The new name and branding is an important step in Greyspring’s evolution as an independent operating business. Formed in 2018 by long standing-partners Marlin Spring and Greybrook Realty Partners, Greyspring Apartments was established with the goal of building a leading asset management firm with a robust portfolio of residential rental real estate assets in primary and secondary markets across Canada.

Greyspring’s talented team of real estate, asset management and finance professionals is overseen and guided by the Management Board, whose members include Benjamin Bakst, CEO, Marlin Spring; Elliot Kazarnovksy, CFO, Marlin Spring; Sasha Cucuz, CEO, Greybrook Securities Inc.; Peter Politis, CEO, Greybrook Realty Partners; Chris Salapoutis, President & COO, Greybrook Realty Partners; Ashi Mathur, President, Marlin Spring; and Karl Brady. In addition to his role on the Management Board, Karl Brady leads Greyspring Apartments as its President. 

“We are pleased to announce the official name and branding of a business we formed with our partners at Marlin Spring a few years ago,” said Peter Politis, CEO, Greybrook Realty Partners. “Greyspring has been diligently focused on the execution of strategic value-add programs across its portfolio that are improving the quality of housing for tenants and overall asset values. For Greybrook investors, expanding from our core business in real estate development to the value-add space through Greyspring, has allowed us to provide our clients with investment opportunities that diversify their real estate investment portfolios.”

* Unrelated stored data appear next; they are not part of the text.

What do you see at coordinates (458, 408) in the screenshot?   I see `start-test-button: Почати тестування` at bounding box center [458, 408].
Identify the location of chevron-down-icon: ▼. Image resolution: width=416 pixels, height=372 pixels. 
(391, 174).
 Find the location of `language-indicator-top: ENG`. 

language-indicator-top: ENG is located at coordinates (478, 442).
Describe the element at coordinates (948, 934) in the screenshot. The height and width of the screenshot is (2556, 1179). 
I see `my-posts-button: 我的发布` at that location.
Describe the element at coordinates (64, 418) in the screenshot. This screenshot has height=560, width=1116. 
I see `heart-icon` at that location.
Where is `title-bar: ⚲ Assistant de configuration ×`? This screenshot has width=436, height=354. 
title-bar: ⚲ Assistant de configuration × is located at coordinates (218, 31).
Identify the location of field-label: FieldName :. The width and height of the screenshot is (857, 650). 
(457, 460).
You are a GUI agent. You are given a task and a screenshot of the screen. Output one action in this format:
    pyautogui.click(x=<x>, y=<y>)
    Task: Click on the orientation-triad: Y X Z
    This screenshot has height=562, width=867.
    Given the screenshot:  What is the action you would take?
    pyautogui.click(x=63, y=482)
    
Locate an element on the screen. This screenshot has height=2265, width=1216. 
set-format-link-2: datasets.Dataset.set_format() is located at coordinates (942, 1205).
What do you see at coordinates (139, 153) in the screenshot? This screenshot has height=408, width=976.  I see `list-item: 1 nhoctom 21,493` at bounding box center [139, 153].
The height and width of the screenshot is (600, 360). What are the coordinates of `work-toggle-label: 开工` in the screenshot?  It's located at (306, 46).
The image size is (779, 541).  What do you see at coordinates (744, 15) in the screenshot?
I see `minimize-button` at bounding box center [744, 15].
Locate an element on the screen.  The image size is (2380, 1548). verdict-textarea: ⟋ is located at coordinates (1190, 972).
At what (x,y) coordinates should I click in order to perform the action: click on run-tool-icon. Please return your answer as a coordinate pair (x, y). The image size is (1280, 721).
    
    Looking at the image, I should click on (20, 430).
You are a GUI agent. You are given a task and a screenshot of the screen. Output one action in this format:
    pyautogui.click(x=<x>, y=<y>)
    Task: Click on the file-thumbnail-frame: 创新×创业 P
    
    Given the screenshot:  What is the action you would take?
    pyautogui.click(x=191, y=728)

“Marlin Spring and Greybrook have partnered on many residential real estate projects in recent years,” said Benjamin Bakst, CEO and Cofounder, Marlin Spring. “To a great extent, Greyspring illustrates our approach to partnerships. We believe in, and strive for, responsible growth through deepening our relationships with our trusted partners. With Greyspring, we’ve formalized our focus on providing better and more affordable living experiences for Canadians. This vision aligns with our mission to deliver exceptional real estate value to all our stakeholders with an uncompromising adherence to our core values.”